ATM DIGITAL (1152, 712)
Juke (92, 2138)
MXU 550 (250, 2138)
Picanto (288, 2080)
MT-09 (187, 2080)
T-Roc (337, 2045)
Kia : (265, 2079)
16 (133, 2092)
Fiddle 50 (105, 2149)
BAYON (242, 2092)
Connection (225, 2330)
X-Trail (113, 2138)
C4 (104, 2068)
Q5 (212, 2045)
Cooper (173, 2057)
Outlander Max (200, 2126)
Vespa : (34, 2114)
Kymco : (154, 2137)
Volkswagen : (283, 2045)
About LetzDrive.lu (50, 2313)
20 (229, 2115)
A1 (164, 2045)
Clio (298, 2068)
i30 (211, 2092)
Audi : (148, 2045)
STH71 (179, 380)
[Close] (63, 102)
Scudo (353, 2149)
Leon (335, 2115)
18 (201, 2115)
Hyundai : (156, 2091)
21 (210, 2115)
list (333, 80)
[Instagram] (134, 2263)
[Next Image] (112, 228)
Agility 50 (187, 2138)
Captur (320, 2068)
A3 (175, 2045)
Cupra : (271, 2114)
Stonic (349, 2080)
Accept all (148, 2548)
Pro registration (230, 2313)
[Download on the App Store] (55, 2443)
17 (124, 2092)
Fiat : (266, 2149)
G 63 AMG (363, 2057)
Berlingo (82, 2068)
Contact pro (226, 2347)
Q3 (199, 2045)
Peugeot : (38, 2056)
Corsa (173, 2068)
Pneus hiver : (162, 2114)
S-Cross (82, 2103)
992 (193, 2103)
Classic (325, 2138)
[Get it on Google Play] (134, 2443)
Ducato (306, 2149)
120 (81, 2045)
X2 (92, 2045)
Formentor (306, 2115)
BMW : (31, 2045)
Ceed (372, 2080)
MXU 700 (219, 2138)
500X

================================

- **AIM OF THE TASK**:
In the listing above, find the line with "X-Trail (113, 2138)" and the line with "Pro registration (230, 2313)", then reproduce both and every line between them exactly.

- **SOLUTION TO THIS TASK**:
X-Trail (113, 2138)
C4 (104, 2068)
Q5 (212, 2045)
Cooper (173, 2057)
Outlander Max (200, 2126)
Vespa : (34, 2114)
Kymco : (154, 2137)
Volkswagen : (283, 2045)
About LetzDrive.lu (50, 2313)
20 (229, 2115)
A1 (164, 2045)
Clio (298, 2068)
i30 (211, 2092)
Audi : (148, 2045)
STH71 (179, 380)
[Close] (63, 102)
Scudo (353, 2149)
Leon (335, 2115)
18 (201, 2115)
Hyundai : (156, 2091)
21 (210, 2115)
list (333, 80)
[Instagram] (134, 2263)
[Next Image] (112, 228)
Agility 50 (187, 2138)
Captur (320, 2068)
A3 (175, 2045)
Cupra : (271, 2114)
Stonic (349, 2080)
Accept all (148, 2548)
Pro registration (230, 2313)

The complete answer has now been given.